In the report released today, commissioner Kenneth Hayne said banks and financial services have allowed selling to become their sole focus of attention, seeking “their share of the customer’s wallet.”
“From the executive suite to the front line, staff were measured and rewarded by reference to profit and sales,” he said.
“Why did it happen? Too often, the answer seems to be greed – the pursuit of short term profit at the expense of basic standards of honesty. How else is charging continuing advice fees to the dead to be explained?”
He said financial services’ misconduct has also largely gone unchallenged by a corporate regulator, ASIC, which rarely went to court and preferred to achieve a negotiated result, and a prudential regulator, APRA, which never went to court.
“Infringement notices imposed penalties that were immaterial for the large banks,” he said.

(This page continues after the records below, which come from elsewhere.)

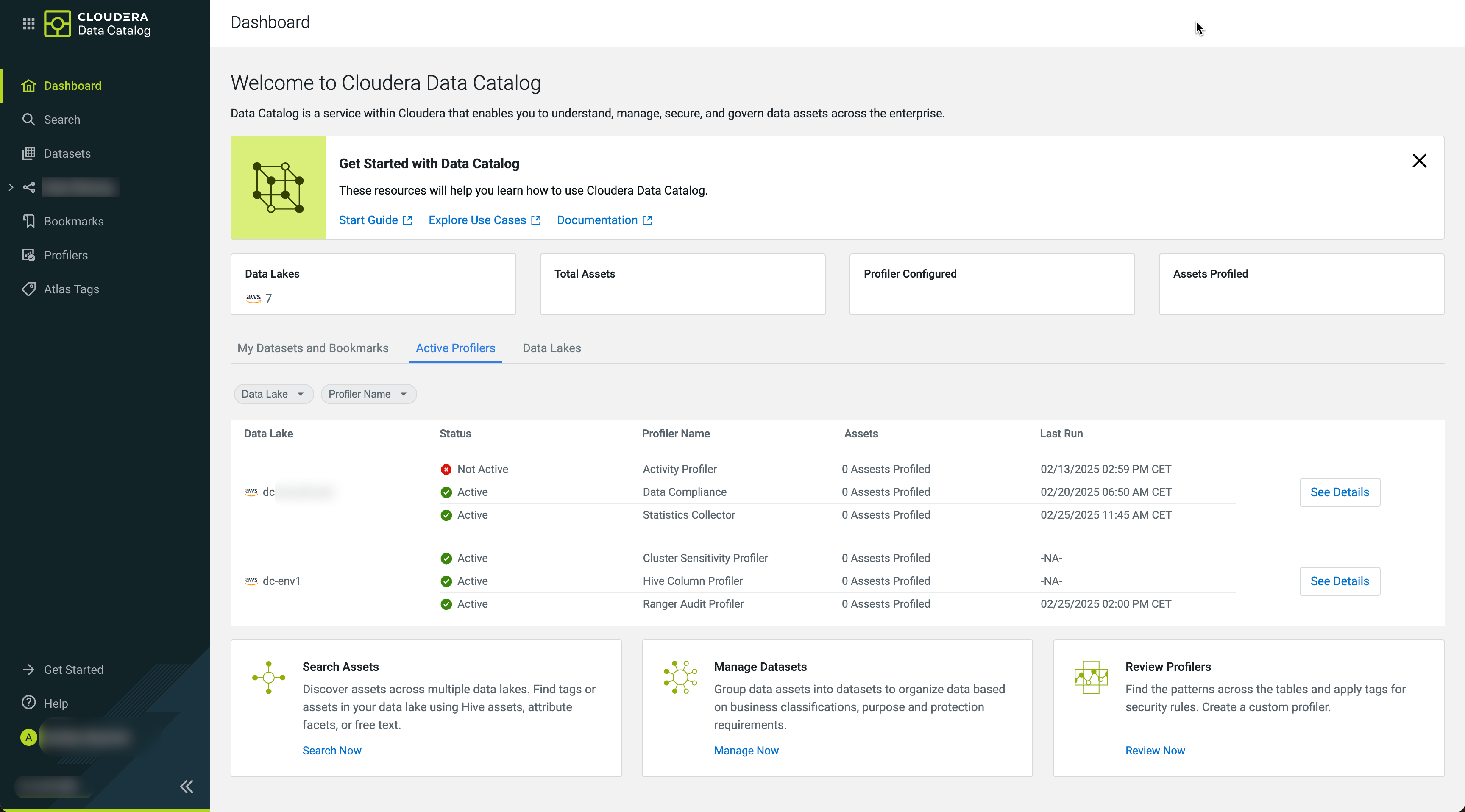The image size is (1465, 812).
Task: Click the Search Now link
Action: [331, 750]
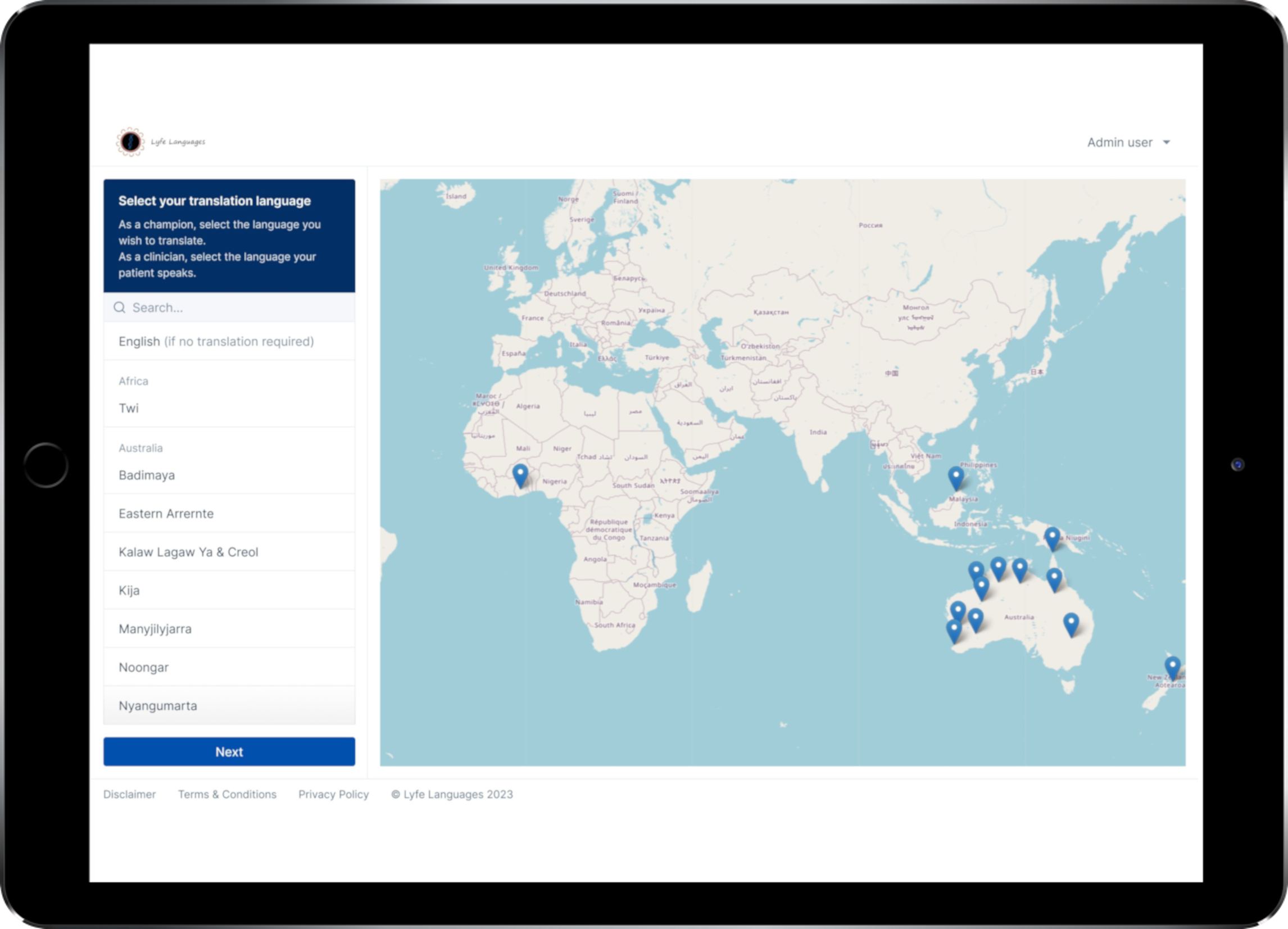The width and height of the screenshot is (1288, 929).
Task: Open Terms & Conditions link
Action: (227, 795)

“Enforceable undertakings might require a ‘community benefit payment’, but the amount was far less than the penalty that ASIC could properly have asked a court to impose.”
He said the questions for the government and the sector going forward are whether new laws are needed, or whether the current laws need strengthening, changing or simplifying.
Commenting on the interim report, Treasurer Josh Frydenberg said it’s clear the sector’s conduct is “well below the standard the Australian people expect and deserve.”
“[It] shines a very bright light on the poor behaviour of our financial sector. Banks and other financial institutions have put put profits before people. I repeat that. Banks and other financial institutions have put put profits before people.”
Frydenberg noted that almost every case study and practice identified in the report can be traced back to monetary gain.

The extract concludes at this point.